Spain Food Sherpas: the cave kitchen in Sacromonte
The most distinctive setting for a cooking class in Granada is Spain Food Sherpas in Sacromonte, where the kitchen is built into one of the neighbourhood's troglodyte caves at Camino del Sacromonte, 39. The natural insulation keeps the space cool in summer and warm in winter, which matters when you're spending three hours cooking.
Classes run Monday through Saturday at 11am. The minimum group size is four; the format is hands-on from the start. A typical session covers salmorejo (the thick Andalusian tomato soup — nothing like gazpacho despite the apparent similarity), Spanish tortilla, paella, and crema catalana. You cook, you eat what you made, you drink local wine alongside. The class ends with a Granada Dining Guide and a 10% discount on a return booking.
Prices run €71 per adult, €59 for teenagers (13-17), €45 for children under 12. Cancellation on public tours is free up to 24 hours before; private activities require 10 days' notice.

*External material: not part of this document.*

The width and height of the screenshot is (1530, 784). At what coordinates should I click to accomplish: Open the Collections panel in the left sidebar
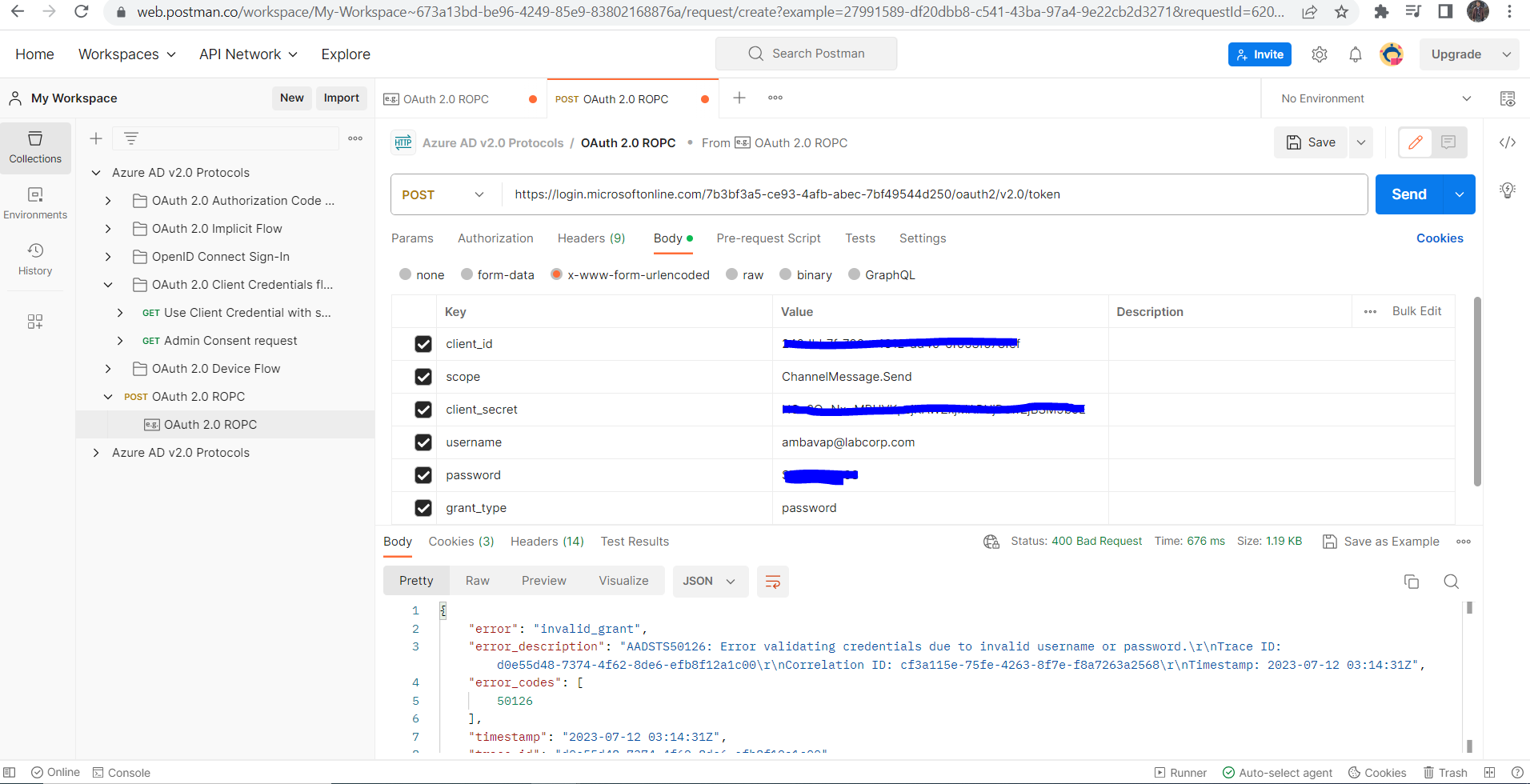[35, 147]
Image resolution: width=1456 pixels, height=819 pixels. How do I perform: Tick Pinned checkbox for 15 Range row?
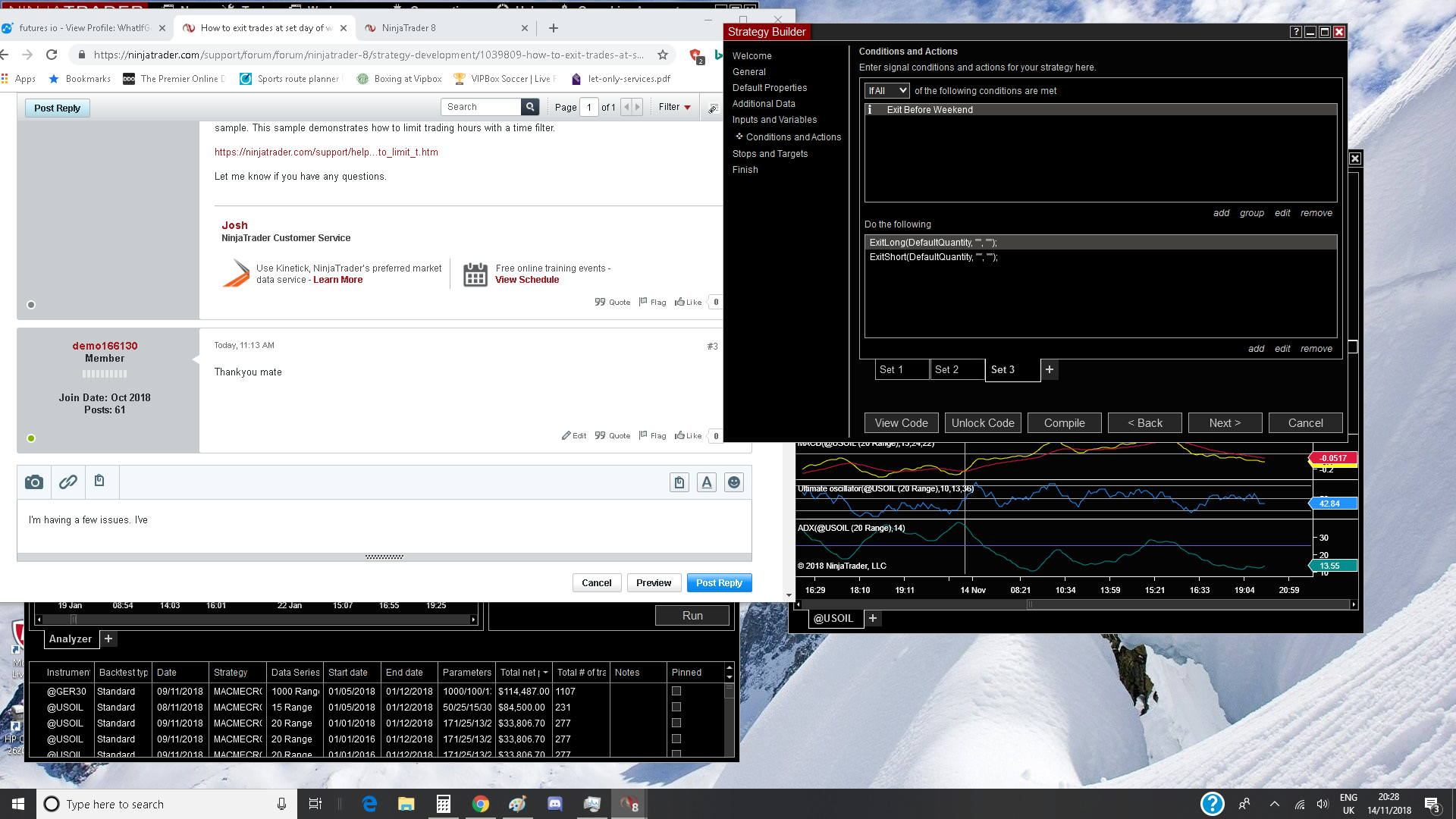click(676, 707)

Dietary accommodations are possible with advance notice: vegetarian substitutions, dairy-free and gluten-free options. The operator does not recommend the class for people with celiac disease due to cross-contamination risk in the shared kitchen.
CookEle: professional kitchen, 5-star reviews
CookEle Granada runs classes from a modern, well-lit professional kitchen rather than a cave. The approach is more structured: students choose from menu options in advance, selecting three appetisers, three mains, and three dessert choices to build their session. Dishes include ajoblanco, paella del mar, sangria, and crema catalana, among others.
The TripAdvisor rating is 5.0 stars across 185 reviews at time of writing — the highest-rated cooking class in the city. The instructors are professional cooks who teach in both English and Spanish. For visitors who want a professional-kitchen experience with maximum educational rigour, this is the stronger choice.
What the Moorish food connection actually means
The phrase "Moorish influence on Andalusian food" appears in every Granada brochure without much explanation. The cooking class fills in what that means in practice.
Ajoblanco is a cold soup made from almonds, garlic, olive oil, vinegar, and water — sometimes served with grapes. The recipe appears in Andalusian Arabic manuscripts from the 12th century. The tomato, which defines modern Spanish cooking, did not arrive in Europe until after Columbus in 1492, which means every dish in the Nasrid kitchen was built without it.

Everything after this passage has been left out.